L’affaire qui oppose Elhadj Lamine Sangaré à son camarade syndicaliste Mamadou Chérif Haïdara, accusé de diffamation et de discrédit, a été appelée à la barre ce mardi, 28 octobre 2025, devant le tribunal de première instance de Labé. Dans sa déposition, l’accusé Mamadou Chérif Haïdara, secrétaire général de l’USTG, a maintenu ses déclarations faites sur les ondes d’une radio locale, affirmant que la parcelle octroyée à l’inter-centrale syndicale de Labé a bel et bien été vendue à 200 millions de francs guinéens à un opérateur économique par Elhadj Lamine Sangaré, secrétaire général de l’Union régionale des travailleurs de Labé. Des documents et preuves à l’appui, il a soutenu ses propos devant le tribunal, rapporte un correspondant de Guineematin.com qui a suivi cette audience.
À la barre, Mamadou Chérif Haïdara a juré que la parcelle avait été attribuée à l’inter-centrale syndicale de Labé pour y construire une bourse de travail. « Je ne reconnais pas les faits de diffamation qui me sont reprochés. C’est tout récemment que j’ai reçu une convocation à ce sujet. Après ma radiation de la CNTG, j’ai rejoint l’USTG.
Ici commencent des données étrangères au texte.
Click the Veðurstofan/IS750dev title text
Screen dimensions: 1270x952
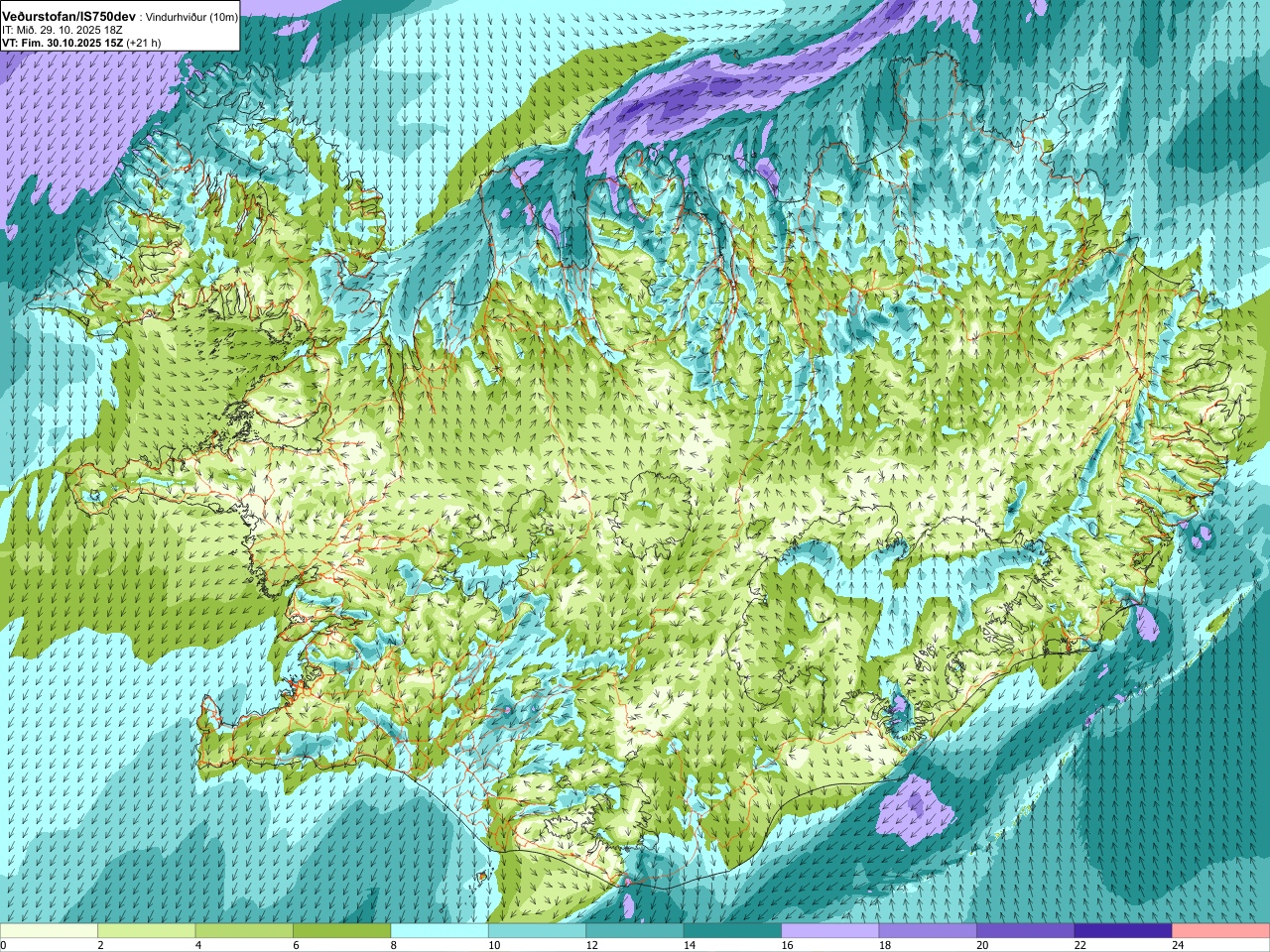point(68,17)
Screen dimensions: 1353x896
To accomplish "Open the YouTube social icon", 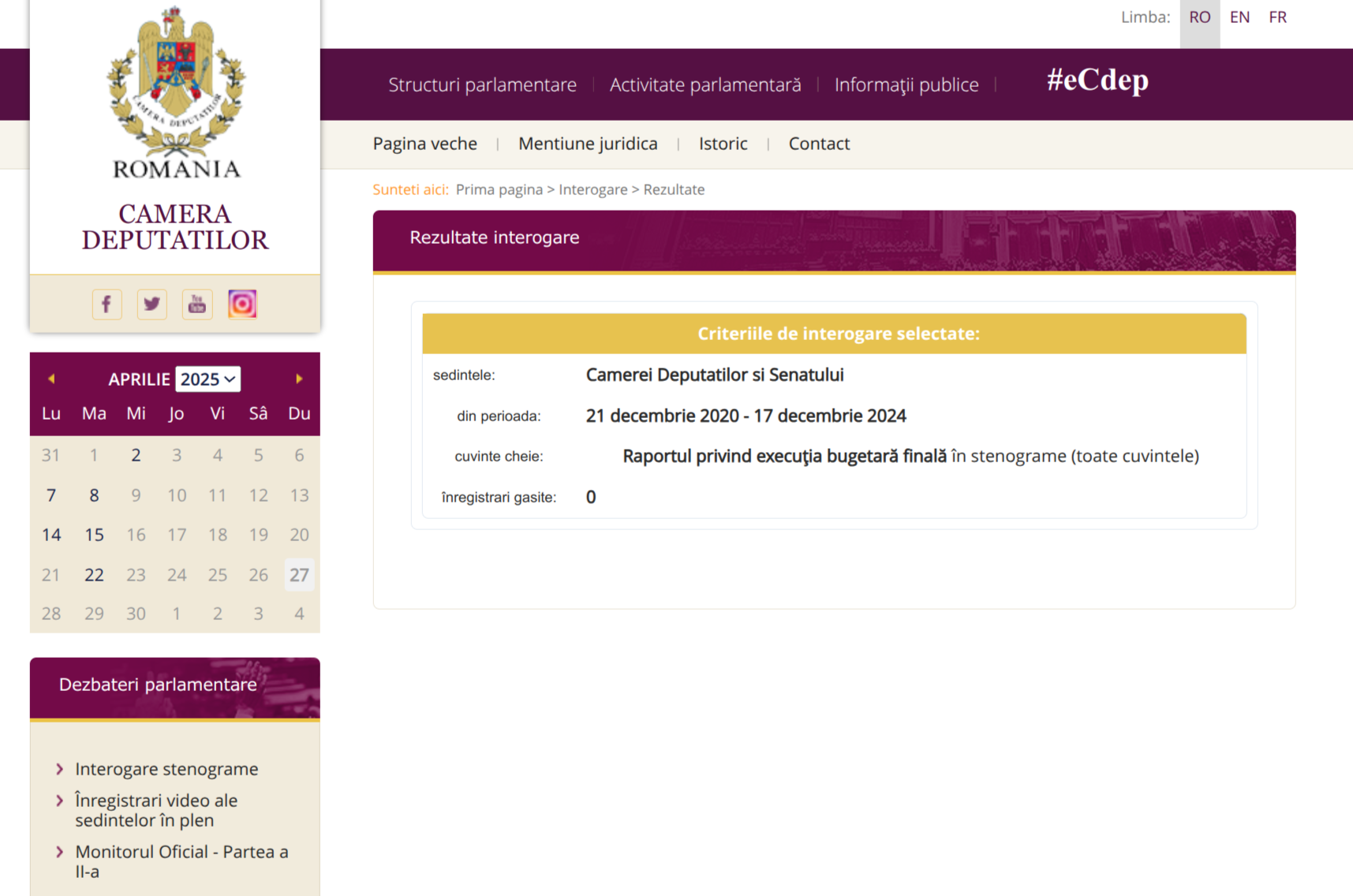I will tap(197, 304).
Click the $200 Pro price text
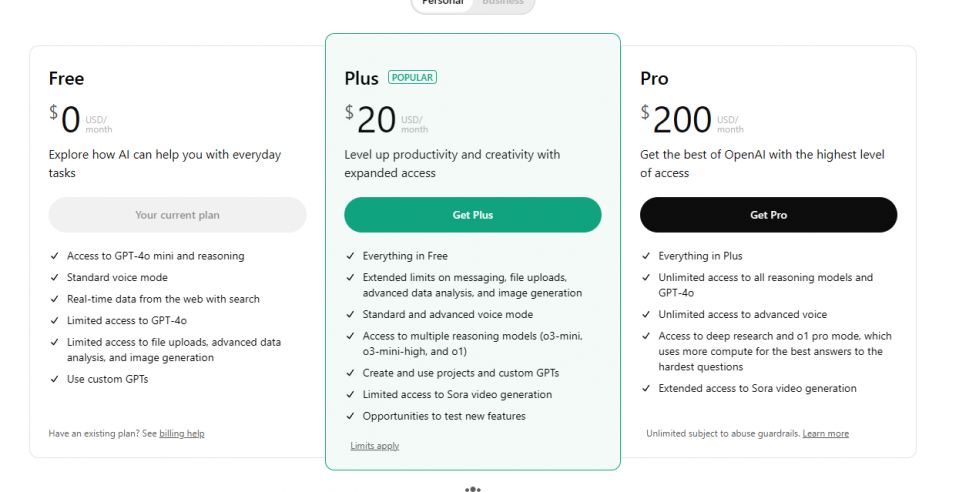Viewport: 959px width, 492px height. pos(676,119)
Lors d’une interview avec une radio locale, j’ai été interrogé sur mes relations avec certains collègues. J’ai simplement mentionné qu’un jour, j’ai appris qu’une parcelle octroyée à l’inter-centrale syndicale était entretenue par Elhadj Lamine Sangaré pour y faire un lavage. Je lui ai conseillé de s’abstenir, sachant qu’il avait déjà vendu une partie de cette parcelle sans associer l’USTG. Cette parcelle avait été attribuée à l’inter-centrale syndicale de Labé pour construire une bourse de travail. J’ai en ma possession le plan de masse du terrain acheté par Elhadj Ibrahima Diallo, parent à feu Elhadj Maladho Zawiya Diallo, ancien syndicaliste »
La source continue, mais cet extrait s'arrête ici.